Work item: Repeat the records below line by line, exactly, finishing on the line that contains "Viewport: 2000px width, 1368px height.".

'''

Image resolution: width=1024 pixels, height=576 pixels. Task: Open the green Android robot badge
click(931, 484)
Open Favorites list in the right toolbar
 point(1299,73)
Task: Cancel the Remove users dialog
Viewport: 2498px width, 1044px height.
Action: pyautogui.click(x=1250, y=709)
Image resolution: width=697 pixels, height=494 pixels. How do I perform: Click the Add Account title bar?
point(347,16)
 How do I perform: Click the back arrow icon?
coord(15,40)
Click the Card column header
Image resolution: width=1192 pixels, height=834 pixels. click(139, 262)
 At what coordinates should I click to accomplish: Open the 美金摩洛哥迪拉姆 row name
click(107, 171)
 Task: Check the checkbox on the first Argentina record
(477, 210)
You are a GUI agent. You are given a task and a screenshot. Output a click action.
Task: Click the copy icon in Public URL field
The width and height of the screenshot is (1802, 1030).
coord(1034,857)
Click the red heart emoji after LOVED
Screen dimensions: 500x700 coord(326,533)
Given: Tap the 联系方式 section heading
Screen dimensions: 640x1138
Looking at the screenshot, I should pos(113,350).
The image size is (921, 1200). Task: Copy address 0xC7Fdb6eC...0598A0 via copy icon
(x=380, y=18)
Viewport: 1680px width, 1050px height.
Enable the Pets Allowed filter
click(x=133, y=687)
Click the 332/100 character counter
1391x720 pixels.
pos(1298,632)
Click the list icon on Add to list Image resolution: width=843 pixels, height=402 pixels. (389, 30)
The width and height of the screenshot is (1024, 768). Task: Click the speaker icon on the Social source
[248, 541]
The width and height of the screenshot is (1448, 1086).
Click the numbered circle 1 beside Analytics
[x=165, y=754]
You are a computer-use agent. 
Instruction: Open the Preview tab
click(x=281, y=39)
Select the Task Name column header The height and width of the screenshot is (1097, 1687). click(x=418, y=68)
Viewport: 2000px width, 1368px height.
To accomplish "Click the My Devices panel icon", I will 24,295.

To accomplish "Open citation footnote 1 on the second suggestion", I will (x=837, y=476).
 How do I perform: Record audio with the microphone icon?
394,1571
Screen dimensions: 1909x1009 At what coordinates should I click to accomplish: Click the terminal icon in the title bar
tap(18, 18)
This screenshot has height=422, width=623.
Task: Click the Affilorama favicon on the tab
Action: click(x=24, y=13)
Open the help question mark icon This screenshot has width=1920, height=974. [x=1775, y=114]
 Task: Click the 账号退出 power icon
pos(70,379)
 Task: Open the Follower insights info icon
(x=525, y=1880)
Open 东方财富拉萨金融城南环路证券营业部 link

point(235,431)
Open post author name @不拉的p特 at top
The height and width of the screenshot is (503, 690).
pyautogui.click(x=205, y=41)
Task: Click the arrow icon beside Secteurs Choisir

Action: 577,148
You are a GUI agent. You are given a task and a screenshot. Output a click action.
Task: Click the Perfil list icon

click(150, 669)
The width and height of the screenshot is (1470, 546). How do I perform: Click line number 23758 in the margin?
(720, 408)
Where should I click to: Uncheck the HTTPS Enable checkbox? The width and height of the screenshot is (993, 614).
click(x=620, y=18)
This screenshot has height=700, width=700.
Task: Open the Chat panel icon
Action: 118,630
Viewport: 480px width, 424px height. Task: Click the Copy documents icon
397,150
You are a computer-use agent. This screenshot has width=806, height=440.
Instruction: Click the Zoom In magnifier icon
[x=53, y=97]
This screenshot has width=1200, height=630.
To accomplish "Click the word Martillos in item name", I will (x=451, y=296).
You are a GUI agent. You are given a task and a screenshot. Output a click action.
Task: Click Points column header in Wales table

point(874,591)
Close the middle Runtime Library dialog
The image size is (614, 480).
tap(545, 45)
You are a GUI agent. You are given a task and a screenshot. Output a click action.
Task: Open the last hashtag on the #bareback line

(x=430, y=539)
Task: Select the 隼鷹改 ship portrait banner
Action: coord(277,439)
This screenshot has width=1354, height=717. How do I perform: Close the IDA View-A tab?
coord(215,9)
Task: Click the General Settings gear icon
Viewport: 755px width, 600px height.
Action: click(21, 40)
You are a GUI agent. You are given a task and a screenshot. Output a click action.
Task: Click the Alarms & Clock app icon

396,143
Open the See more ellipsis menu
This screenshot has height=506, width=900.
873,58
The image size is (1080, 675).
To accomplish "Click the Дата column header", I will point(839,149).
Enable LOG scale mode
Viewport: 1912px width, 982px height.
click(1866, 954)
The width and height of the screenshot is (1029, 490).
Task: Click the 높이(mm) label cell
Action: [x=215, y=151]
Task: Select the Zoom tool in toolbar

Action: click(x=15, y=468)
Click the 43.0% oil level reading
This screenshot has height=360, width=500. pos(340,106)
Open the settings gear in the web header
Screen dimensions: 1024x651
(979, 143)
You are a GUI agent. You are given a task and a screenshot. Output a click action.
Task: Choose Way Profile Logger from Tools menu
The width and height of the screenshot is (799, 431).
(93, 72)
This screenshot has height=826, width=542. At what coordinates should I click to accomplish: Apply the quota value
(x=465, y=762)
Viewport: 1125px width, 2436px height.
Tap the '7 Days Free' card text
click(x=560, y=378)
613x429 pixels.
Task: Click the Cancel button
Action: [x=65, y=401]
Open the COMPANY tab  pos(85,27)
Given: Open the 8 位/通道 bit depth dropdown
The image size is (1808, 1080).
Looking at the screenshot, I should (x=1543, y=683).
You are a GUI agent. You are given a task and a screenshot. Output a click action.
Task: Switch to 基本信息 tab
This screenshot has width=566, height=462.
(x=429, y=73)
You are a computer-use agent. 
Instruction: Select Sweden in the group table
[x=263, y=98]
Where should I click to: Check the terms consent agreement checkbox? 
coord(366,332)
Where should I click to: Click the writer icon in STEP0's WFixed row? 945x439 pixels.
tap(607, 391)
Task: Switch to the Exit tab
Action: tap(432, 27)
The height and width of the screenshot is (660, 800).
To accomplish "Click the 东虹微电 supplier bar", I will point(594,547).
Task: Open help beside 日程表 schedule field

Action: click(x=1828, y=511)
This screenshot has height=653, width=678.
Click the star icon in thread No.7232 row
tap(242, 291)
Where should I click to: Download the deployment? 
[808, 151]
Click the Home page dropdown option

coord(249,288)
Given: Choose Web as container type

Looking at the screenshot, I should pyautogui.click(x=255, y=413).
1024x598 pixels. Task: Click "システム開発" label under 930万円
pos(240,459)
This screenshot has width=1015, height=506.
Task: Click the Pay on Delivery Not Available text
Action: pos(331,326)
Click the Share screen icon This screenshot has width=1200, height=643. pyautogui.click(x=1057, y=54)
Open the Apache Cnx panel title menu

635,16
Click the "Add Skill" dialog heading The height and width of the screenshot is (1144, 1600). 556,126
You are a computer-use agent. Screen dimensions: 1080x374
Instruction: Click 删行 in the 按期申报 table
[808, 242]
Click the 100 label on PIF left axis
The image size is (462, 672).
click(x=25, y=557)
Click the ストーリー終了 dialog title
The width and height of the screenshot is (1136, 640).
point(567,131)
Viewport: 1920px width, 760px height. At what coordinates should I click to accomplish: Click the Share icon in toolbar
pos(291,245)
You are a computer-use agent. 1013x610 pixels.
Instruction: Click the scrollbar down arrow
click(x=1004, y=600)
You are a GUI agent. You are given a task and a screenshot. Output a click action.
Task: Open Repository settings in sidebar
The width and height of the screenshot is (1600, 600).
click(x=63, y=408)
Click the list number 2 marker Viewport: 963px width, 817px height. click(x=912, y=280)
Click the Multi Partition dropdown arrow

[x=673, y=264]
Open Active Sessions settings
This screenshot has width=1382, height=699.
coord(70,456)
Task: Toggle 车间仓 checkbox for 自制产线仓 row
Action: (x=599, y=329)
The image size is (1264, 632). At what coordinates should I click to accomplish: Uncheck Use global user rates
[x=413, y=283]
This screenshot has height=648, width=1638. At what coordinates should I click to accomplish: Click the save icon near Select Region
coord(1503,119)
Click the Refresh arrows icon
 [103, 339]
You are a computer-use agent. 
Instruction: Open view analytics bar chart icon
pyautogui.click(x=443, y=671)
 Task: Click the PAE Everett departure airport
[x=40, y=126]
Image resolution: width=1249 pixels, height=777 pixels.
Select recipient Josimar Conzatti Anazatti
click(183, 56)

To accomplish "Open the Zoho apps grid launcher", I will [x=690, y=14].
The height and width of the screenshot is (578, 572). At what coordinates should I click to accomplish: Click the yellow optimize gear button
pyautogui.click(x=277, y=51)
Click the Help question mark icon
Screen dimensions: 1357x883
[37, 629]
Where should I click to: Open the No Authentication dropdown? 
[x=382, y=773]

'''

Answer to this exercise:
Image resolution: width=1024 pixels, height=576 pixels. Task: Open the green Android robot badge
click(931, 484)
Open Favorites list in the right toolbar
 point(1299,73)
Task: Cancel the Remove users dialog
Viewport: 2498px width, 1044px height.
Action: pyautogui.click(x=1250, y=709)
Image resolution: width=697 pixels, height=494 pixels. How do I perform: Click the Add Account title bar?
point(347,16)
 How do I perform: Click the back arrow icon?
coord(15,40)
Click the Card column header
Image resolution: width=1192 pixels, height=834 pixels. click(139, 262)
 At what coordinates should I click to accomplish: Open the 美金摩洛哥迪拉姆 row name
click(107, 171)
 Task: Check the checkbox on the first Argentina record
(477, 210)
You are a GUI agent. You are given a task and a screenshot. Output a click action.
Task: Click the copy icon in Public URL field
The width and height of the screenshot is (1802, 1030).
coord(1034,857)
Click the red heart emoji after LOVED
Screen dimensions: 500x700 coord(326,533)
Given: Tap the 联系方式 section heading
Screen dimensions: 640x1138
Looking at the screenshot, I should pos(113,350).
The image size is (921, 1200). Task: Copy address 0xC7Fdb6eC...0598A0 via copy icon
(x=380, y=18)
Viewport: 1680px width, 1050px height.
Enable the Pets Allowed filter
click(x=133, y=687)
Click the 332/100 character counter
1391x720 pixels.
pos(1298,632)
Click the list icon on Add to list Image resolution: width=843 pixels, height=402 pixels. (389, 30)
The width and height of the screenshot is (1024, 768). Task: Click the speaker icon on the Social source
[248, 541]
The width and height of the screenshot is (1448, 1086).
Click the numbered circle 1 beside Analytics
[x=165, y=754]
You are a computer-use agent. 
Instruction: Open the Preview tab
click(x=281, y=39)
Select the Task Name column header The height and width of the screenshot is (1097, 1687). click(x=418, y=68)
Viewport: 2000px width, 1368px height.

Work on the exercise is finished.